Monday, June 1, 2009

"Now I'm chained to my thoughts again. "

Currently: listening to Anberlin's New Surrender album. And half watching t.v. Moms flipping between this new lifetime that's four hours long and Medium.

I forgot about this. When I sleep on a regular scheadule and wake up at a normal-ish time, I get tired way more early.
Although I think I'll let myself blame the weird body feelings on the fact that I got used to the sea quickly and I spent a whole day being queasy once getting back on land.

I'm not so sure I can summarize the cruise. There were so many good times, so may memories to digest and remember for the rest of my life. So much to think about.

Well there was the main thing for me. We are a college group from a church so our leader invited a speaker. A professor from Vanguard University. He was really cool. He spoke four times to us, the main theme being Spiritual Leadership. and it was just..good. Filling.

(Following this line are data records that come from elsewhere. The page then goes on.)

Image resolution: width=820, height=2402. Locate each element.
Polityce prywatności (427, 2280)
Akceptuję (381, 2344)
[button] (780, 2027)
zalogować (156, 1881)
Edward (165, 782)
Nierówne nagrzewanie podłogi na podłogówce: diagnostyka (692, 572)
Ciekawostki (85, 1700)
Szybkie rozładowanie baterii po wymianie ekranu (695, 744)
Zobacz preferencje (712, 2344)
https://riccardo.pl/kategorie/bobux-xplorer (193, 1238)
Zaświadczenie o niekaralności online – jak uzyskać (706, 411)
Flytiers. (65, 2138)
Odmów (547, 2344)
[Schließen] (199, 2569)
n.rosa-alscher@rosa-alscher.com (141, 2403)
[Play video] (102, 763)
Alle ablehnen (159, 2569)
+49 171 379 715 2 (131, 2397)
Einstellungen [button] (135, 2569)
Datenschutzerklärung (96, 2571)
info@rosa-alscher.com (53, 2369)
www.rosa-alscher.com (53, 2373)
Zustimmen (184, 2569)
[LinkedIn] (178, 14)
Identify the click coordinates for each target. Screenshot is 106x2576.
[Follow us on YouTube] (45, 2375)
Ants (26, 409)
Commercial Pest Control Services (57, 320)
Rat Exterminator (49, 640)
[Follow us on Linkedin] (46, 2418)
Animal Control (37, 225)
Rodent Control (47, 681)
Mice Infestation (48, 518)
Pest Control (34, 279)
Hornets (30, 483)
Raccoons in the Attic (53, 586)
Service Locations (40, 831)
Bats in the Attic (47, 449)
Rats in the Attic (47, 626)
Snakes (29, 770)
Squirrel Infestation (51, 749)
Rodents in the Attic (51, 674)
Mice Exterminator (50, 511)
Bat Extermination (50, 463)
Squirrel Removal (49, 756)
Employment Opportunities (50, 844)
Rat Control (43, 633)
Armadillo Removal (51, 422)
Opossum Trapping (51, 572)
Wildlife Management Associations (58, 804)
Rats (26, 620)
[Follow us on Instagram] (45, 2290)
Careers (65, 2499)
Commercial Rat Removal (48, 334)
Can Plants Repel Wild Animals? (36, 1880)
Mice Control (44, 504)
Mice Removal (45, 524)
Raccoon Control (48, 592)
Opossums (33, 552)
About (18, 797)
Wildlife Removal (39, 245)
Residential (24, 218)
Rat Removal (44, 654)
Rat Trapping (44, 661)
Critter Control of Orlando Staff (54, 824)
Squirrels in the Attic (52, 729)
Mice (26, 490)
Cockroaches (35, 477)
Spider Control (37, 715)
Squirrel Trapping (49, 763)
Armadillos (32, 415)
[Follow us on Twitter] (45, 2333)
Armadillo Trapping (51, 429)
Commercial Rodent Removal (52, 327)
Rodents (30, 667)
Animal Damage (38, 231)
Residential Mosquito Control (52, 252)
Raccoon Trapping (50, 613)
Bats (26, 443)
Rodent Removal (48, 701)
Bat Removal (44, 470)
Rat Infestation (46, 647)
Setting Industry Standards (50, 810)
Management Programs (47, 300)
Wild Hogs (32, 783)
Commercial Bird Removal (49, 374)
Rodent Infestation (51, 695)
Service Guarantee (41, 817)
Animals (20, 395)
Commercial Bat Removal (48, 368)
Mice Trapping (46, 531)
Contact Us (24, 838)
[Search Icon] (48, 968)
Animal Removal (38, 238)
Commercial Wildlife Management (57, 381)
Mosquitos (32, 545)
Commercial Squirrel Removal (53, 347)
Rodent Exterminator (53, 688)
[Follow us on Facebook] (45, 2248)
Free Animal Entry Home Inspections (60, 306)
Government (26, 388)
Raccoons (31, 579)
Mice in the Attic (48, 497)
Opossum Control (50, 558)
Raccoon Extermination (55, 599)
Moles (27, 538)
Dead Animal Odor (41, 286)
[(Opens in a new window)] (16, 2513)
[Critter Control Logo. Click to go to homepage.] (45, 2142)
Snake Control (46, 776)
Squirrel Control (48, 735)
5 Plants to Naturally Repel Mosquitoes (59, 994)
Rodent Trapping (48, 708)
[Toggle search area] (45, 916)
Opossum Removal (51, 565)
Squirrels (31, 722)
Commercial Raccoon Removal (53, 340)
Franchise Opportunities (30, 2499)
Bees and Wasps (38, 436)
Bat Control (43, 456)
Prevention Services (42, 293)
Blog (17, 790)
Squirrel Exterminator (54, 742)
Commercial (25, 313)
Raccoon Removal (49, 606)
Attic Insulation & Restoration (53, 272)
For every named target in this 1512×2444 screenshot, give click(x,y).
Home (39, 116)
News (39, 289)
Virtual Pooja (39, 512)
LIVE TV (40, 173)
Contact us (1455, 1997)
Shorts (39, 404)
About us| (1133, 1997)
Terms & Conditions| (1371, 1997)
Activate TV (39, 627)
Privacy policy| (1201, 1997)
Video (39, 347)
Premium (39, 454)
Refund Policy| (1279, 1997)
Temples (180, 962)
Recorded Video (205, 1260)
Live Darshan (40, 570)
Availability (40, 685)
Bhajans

Like sometimes I feel like I haven't had a huge connection with God for a while, and then remember that he maybe showed me something within the last week and then I fall into this weird mood, but I felt better after all these sessions. and it was different. adult-like. It wasn't anything similar to 17yr old me breaking down on a convention floor. It was being able to talk about wide and vast things and just really take it in as an adult.
Having think about it, I was more of an adult. i am more of an adult.
i'm growing up.
Man that concept scares me. I don't think I'll ever really grow up, just seem like it, you know?

Anyway, we ended up reading Genesis 1, 2, and 3. Like really reading it. And asking the questions Who are we and What are we here for?
Big huge questions. The kind people spend whole lifetimes trying to answer.
And the answers?
We are the image of God.
And we are here to rule the world.
In Jesus name.

And there's stuff to it. Like how us, humans, ruling over animlas meaning caring for them and giving out names means we have leadership over them. And how that image of God, how we, are distorted because what we do.
Im probably going to start not making sense so I'll stop but it was just big and moving and ,made you think.
Well it made me think.
Even our last session we started off with questions and segued onto this whole talking about dating and that kind of stuff and.. it surprised me because I needed it.
Its a big thing Ive dealt with. And I made the decision to not date, to call off romances until I'm ready, but I question things, and doubt things, and the past few months I've felt so weird about it all due to a lot of circumstances.
And I dont know, I just kind of had my faith in my decisions reaffirmed and made stronger. Kind of had God tell me "You're doing the right thing".
It was refreshing.

My life has been a mess and I haven't done the right thing for a number of months in my eyes and a few others and it just feels nice to know my life is somewhat back on the right track. I am more at peace.
(Though I'm still having the strangest dreams).
And then there was this small thing of thinking about how big God is.
All day Saturday we were just sailing, floating, whatever, in the water all day and some point a couple of us went out and you couldn't even see land. And someone said "this is just how big the Pacific Ocean is"
Like, forget about all the other oceans or countries or world or universe, I was just in awe being totally surrounded by water.

Wow. Long blog. There's so much more, and I have time to get to it.
But for now, my brain is doing that thing of shutting down in weird stages. Which some people have told me is funny to watch.

1 comment:

  1. Hey Amy, thanks for 'following' my blog. I hope you enjoy it as much as I do! It's always great to make new acquaintances. Feel free to introduce yourself to everyone with a comment any time. I'll be back to check on what's going on in your world. God bless and happy blogging!